同じく外来種のキバナコスモスやハルシャギクに似ていますが、葉の形などで見分けることができます。
アカミミガメ及びアメリカザリガニについて
外来生物法の改正により、令和5年6月1日からアカミミガメ及びアメリカザリガニが「条件付特定外来生物」に指定されました。
条件付特定外来生物は、特定外来生物に指定されたいきもののうち、通常の特定外来生物の規制の一部を、当分の間、適用除外とする(規制の一部がかからない)いきものの通称です。条件付特定外来生物も、法律上は特定外来生物となります。

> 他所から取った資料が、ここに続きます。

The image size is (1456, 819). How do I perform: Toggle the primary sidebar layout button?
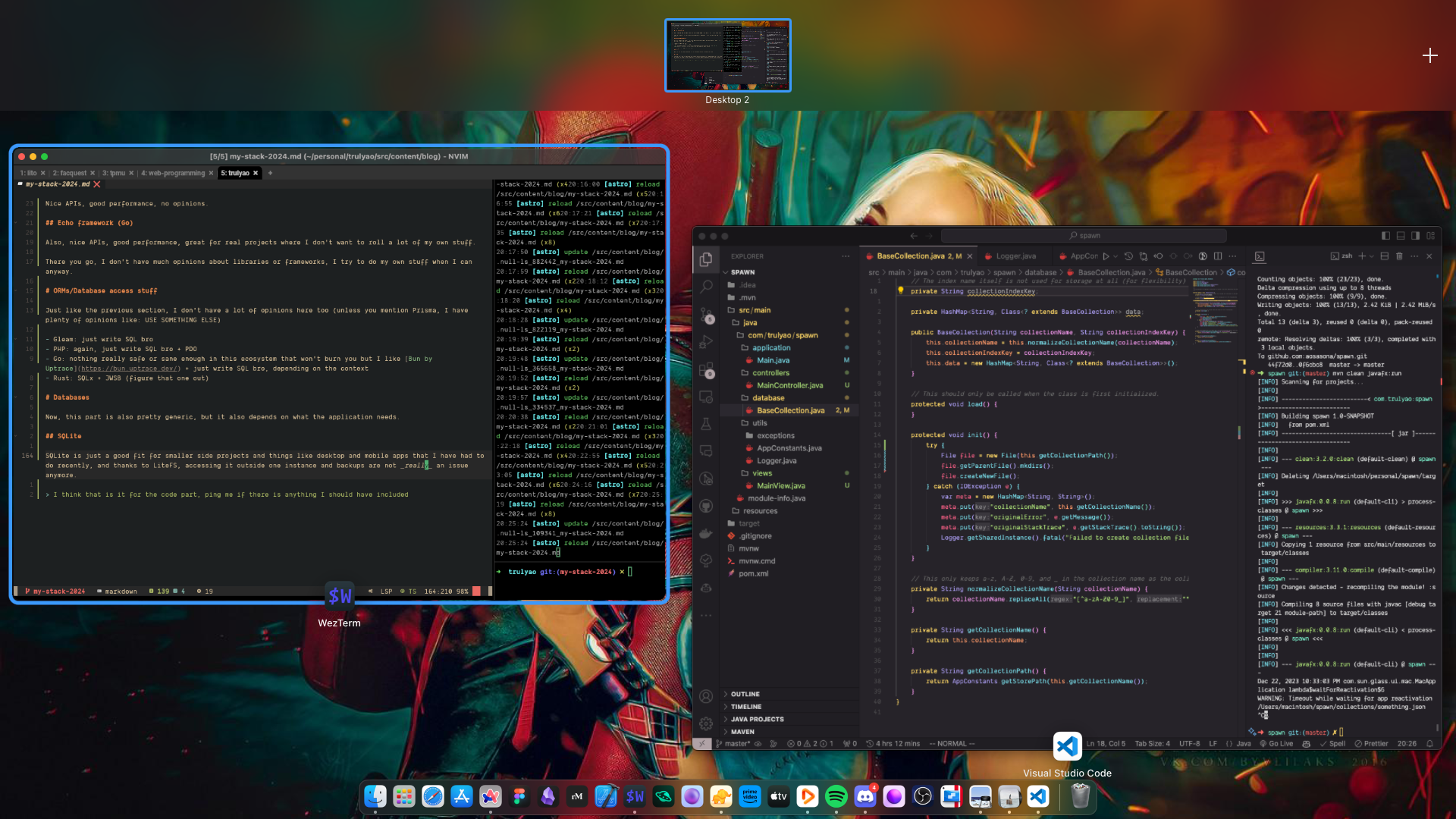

現時点で条件付特定外来生物に指定される生物は、アカミミガメとアメリカザリガニの2種のみで、野外への放出、輸入、販売、購入、頒布等を許可なしに行うことが禁止されていますが、一般家庭において現在飼育している個体については、令和5年6月1日以降も引き続き飼うことができます。
条件付特定外来生物には、以下の規制がかかります。

ミシシッピアカミミガメ
ミシシッピアカミミガメ(出典:環境省ホームページ)
日本各地に定着しています。以前はペットショップや縁日の屋台でも売られていました。
雑食性でなんでも食べてしまうほか、産卵や甲羅干しを行う場所をめぐって、在来のイシガメなどとの競合が懸念されています。
飼育を行う際は、最後まで責任をもって飼うことが必要です。
アメリカザリガニ

アメリカザリガニ
食用ウシガエルの餌として持ち込まれたのが最初とされています。ペットとして飼育されることも多く、逃げ出したり、野外に放されたことを理由に日本各地に定着しています。
雑食でなんでも食べます。在来の水生植物を切断して、周囲から壊滅させてしまうこともあり、様々ないきものに影響を与えています。
見つけた地点以外に放さない、飼育を行う際は最後まで責任をもって飼うなど、今以上に生息地を増やさないことが重要です。